Muna's Ethiopian Cuisine, Edinburgh

Spicy, funky and ludicrously generous, the Ethiopian home-cooking at Muna's is an absolute standout

Feature by Peter Simpson | 03 Oct 2024
  • Muna's Ethiopian Cuisine

Some cafes and restaurants have remarkable staying power. The Skinny has been putting money across the counter of the excellent east African sandwich shop Africano Wrap Place for over a decade at this point, and we won’t stop now. But some locations just don’t seem to have it. One of these is the bumper unit on Gillespie Place, as Tollcross turns into Bruntsfield, which has been so many things over the years we’ve lost count.
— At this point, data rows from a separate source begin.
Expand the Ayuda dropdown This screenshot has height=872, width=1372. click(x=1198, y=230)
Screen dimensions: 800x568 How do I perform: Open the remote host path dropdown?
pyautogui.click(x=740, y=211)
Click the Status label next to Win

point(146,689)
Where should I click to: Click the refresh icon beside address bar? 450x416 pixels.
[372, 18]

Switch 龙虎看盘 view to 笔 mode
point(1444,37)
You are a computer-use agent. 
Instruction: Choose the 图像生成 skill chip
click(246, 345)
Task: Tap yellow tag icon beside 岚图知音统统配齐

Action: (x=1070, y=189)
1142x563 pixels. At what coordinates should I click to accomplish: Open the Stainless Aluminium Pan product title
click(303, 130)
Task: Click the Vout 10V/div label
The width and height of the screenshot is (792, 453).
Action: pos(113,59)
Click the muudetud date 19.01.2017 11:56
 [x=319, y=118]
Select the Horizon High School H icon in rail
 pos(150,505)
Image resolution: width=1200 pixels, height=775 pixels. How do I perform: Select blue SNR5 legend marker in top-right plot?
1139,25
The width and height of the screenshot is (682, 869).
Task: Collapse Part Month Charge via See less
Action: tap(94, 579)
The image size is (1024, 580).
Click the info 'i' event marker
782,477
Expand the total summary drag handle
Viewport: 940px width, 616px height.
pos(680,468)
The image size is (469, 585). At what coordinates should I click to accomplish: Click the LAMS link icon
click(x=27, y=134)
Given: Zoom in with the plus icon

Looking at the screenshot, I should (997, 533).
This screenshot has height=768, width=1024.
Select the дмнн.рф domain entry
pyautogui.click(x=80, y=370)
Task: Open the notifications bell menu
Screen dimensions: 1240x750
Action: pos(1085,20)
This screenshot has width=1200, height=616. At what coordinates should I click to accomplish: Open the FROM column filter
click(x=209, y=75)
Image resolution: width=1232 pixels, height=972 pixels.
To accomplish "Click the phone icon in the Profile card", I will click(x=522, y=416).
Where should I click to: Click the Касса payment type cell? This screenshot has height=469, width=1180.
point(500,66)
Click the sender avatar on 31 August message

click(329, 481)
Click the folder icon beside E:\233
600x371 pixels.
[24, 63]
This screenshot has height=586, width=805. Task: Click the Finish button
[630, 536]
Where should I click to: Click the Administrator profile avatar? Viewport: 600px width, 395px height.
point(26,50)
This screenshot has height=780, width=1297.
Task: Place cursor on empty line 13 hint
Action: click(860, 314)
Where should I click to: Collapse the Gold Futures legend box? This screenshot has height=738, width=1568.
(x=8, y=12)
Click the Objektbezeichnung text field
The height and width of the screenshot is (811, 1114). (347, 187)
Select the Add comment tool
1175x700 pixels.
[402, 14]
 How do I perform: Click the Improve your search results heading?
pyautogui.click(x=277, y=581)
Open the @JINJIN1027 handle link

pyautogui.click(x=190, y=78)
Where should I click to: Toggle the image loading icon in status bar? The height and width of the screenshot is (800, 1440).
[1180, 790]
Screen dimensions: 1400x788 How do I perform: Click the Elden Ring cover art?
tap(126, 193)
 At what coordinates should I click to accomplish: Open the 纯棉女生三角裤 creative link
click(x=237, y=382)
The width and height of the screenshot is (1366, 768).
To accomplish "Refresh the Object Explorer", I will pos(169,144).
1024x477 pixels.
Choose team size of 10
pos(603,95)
Its latest resident, Muna’s, has been open for a week and a half on our visit and it’s packed – if you want your restaurant to be a hit, it turns out spending several years making great street food at markets around the city is a decent marketing strategy. There are incredible aromas wafting around the room, and frankly enormous plates on each of the tables. Then there’s Muna, the eponymous matriarch, ducking and diving through the restaurant in a large hat adorned with an Ethiopian flag. She’s seemingly on a mission to say hello to every single person in the restaurant before duty calls and she’s off through the back as quickly as she arrived. She will return. Also all the lights have just flickered off and then back on again, but that’s probably nothing.

Ethiopian food, and this branch of Ethiopian food in particular, is built on the injera – a sour, spongy, fermented flatbread that sits somewhere between a pancake, a crumpet, a dosa and the gnarliest, truest slice of sourdough you’ve ever had. That’s what’s literally underpinning those enormous plates of food, and Muna’s injera is great. Bouncy, firm, super-sour and mercifully easy to tear, which is crucial. Tear off a bit of injera, and dip, squish or grab something other than injera into it. That’s the game this evening, and it’s one which this guy – noted fan of spice, fermentation and putting his hands in his dinner – is more than happy to play.

We pick out a selection of dishes, and they come as hefty dollops on a humongous, hubcap-sized injera. Key Wot is a spicy beef stew flavoured with berbere spices – chilli, coriander, fenugreek, the lads are all here. The result is fiery, savoury, and a little bit citrusy. The Tibs – a lamb curry with spiced butter – is the richer, milder and more decadent of the two. The Kik Alicha – a rich yellow chickpea stew with garlic and ginger – isn’t a million miles from a south Indian dal, but with a little bit more bite and an extra oomph that we can’t quite put our finger on. The Defin Misir Wot is a lovely, melt-in-the-mouth stew of brown lentils and onions, and the Gomen – a slow-cooked selection of greens topped with fresh herbs – adds a zip and a zing to whatever it touches.

And that’s the joy of this kind of eating – everything is touching everything else. You grab a piece of injera, scoop up a little Alicha and add a bit of the sauce from the Key Wot, and you have a spicy, earthy bite with a citric tang. Do the same, but swapping the Alicha for the Defin, and you get less of the turmeric low end but more of the spicy high notes. Those bright but sour greens, with that super-savoury lamb? Now we’re talking. Get that with a bit of the base injera that’s been slowly soaking up flavour from across the board, and you’re on to a winner. Muna’s back, and now shouting ‘is everything good?’ at a selection of diners from the kitchen door; endearing and efficient all in one move.

It’s all some combination of spicy, earthy, sour, rich and delicious, and by the end our napkins look like the Shroud of Turin’s cooler brother. We haven’t mentioned price yet, because that whole lot came in at £34.95. It’s an absurdly good deal considering the volume and variety on offer, not to mention the fact that – and don’t take this the wrong way, reader – there is no chance you're making five curries for yourself on a weekday night. Muna will, and they’re all really good.

We step outside into the evening and find Omar, the patriarch of the excellent and long-standing Khartoum Cafe right next door to Muna’s, outside with a pal. “How was it?” he asks, and we give him the short version of this review, including the bit about Muna dashing around the restaurant. He pulls out a low laugh: “She’s a wild one,” he says. With food this good, we can imagine that we’ll find out a lot more about Muna and her cooking in the months and years to come.